* LME, UK regulator meet with warehousing companies
* LME makes clear it does not want big rent rises
* Steep rises could be flagged for investigation - sources
By Susan Thomas
LONDON, Dec 5 (Reuters) - The London Metal Exchange has showed its teeth to guard industrial users of materials like aluminium against steep rises in charges by owners of warehouses in its global storage network.
Warehousers say this tough new stance is scary enough to work.
One warehouse company source said it had got the message that the world's biggest marketplace for industrial metals, backed by regulators, can cause real inconvenience to any shed operator that defies its wish to curb rents for storing metal.
"I think what would happen is any attempt to raise rents beyond what I could justify on inflation and real costs will be flagged for investigation," the source in Europe said.

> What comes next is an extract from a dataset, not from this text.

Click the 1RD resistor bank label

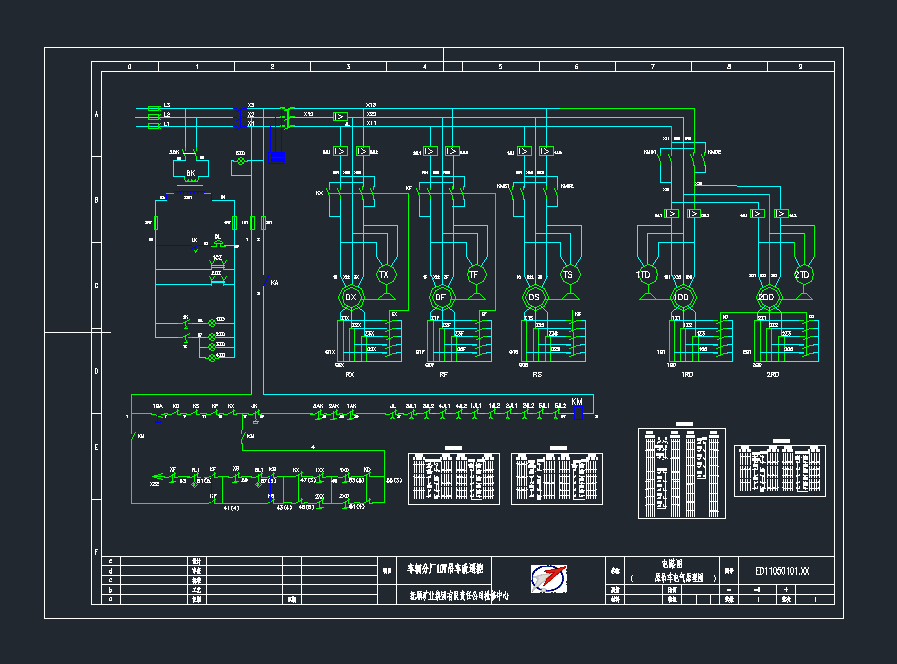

"And they don't have to prove that you have done anything wrong but it could take an awful long time to find that out. Do you really want to put yourself through that?"
In theory, a manufacturer of, for example, aluminium cans should be able to use the LME futures market to get hold of metal it needs urgently and pick up the consignment from one of the exchange-registered sheds dotted around the globe.

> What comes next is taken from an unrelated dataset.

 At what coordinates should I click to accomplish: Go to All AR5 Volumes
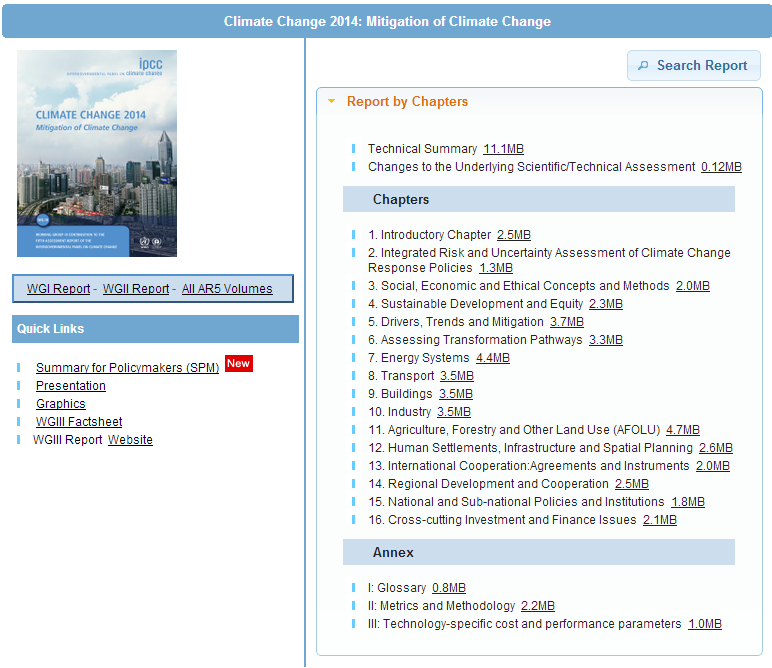coord(227,289)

In practice, warehouse owners found it paid to build up big stocks in some places and then plead logistical constraints to deliver metal to buyers very slowly, meanwhile charging rent.

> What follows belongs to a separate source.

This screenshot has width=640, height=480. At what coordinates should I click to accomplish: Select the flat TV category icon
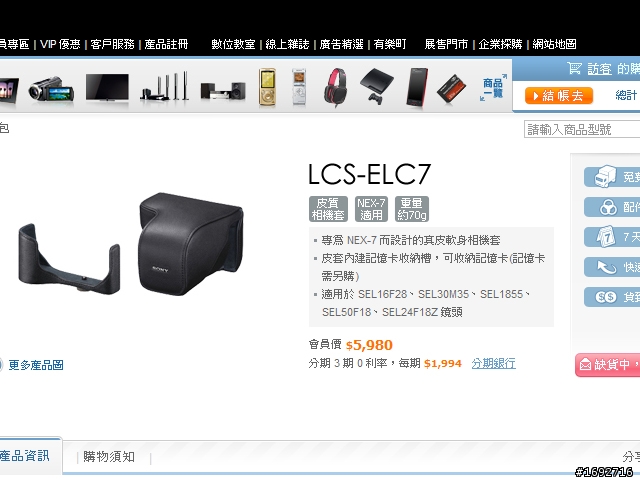[x=107, y=87]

Brewer and can maker MillerCoors has estimated a more than $3 billion cost to consumers from the delays. About a dozen companies have filed U.S. lawsuits alleging aluminium price fixing by big banks, trade houses and the LME.
The LME, under regulatory and legal pressure over complaints of withdrawal queues of more than a year and large surcharges to withdraw material from warehouses, this year adopted rules slashing maximum wait times to 50 days.
The LME, bought by Hong Kong Exchanges and Clearing for $2.2 billion last year, acted after years of complaints.
It gave itself the power to act swiftly to prevent abuses of the system and it will have the authority to probe whether warehouses are manipulating flows of metal to create backlogs.
While shorter queues will help industrial clients, they will curb profits for the banks and trade houses that own many warehouses, including Glencore-owned Pacorini, Trafigura's NEMS and Goldman Sachs' Metro.
At stake are rental incomes that in some cases total hundreds of millions of dollars a year, and some warehousing companies warned of sharply higher charges to compensate for shorter queues, according to sources familiar with the matter.
The LME said last month it had started a legal review of what steps it can take on high storage charges including rent, and was looking with lawyers at how well its agreement with warehouse companies is working.
At the time the exchange's CEO Garry Jones emphasised it would rather rely on regulatory persuasion and self restraint by warehouses than influence what should be a market-driven solution.
NOT MACHO ENOUGH TO TAKE ON LME
Last week the LME and Britain's Financial Conduct Authority (FCA) held a meeting in London and a global conference call with warehouse companies, metals industry sources said.
Sources at the meeting said the LME and FCA had stopped short of threatening legal action against warehousing companies planning sharp rent rises. But they were very persuasive.
"They didn't say 'don't you dare' but they made it very clear that there is regulatory scrutiny, especially for those companies that have queues and are already in the spotlight," one of the sources said.
"And if you're in the spotlight the last thing you want to do is increase your rents by an unreasonable amount."
Warehouse companies set their rents annually and independently of each other, taking into account inflation, macro-economic conditions and LME rule changes.
They submit their proposed rent rates to the LME by Dec. 1 every year before coming into effect the following April.
An LME spokeswoman declined to comment on warehouse rents on Thursday. The LME would release the new rates at the end of December, she added.
While the LME can ask warehouse companies to justify new prices, it has said in the past that it cannot limit rent increases as this would be deemed as price fixing by the European Union and therefore anti-competitive.
Daily rents for LME aluminium, the most widely stored metal, have risen almost 50 percent to a median 47 cents per tonne since 2007/2008, according to Reuters calculations.
They jumped as much as 10 percent for some metals last year to offset an earlier attempt by the LME to cut queues by insisting on higher load-out rates.
Inflation in the euro zone was 0.9 percent in November, and is expected to average 1.1 percent next year.
"The last LME notice sent a pretty clear message. They do not want prices to go up," said a warehousing source in Singapore.
None of the warehousing sources would divulge what rates they had submitted, but all suggested one that took into account inflation, genuine costs resulting from the rule changes and exchange rate fluctuations would be reasonable.
"I don't think anybody is feeling macho enough to take the LME head-on, by putting 20 percent on their rents and (loading charges) and getting sued by the people in their queue at the same time," the first warehousing source said.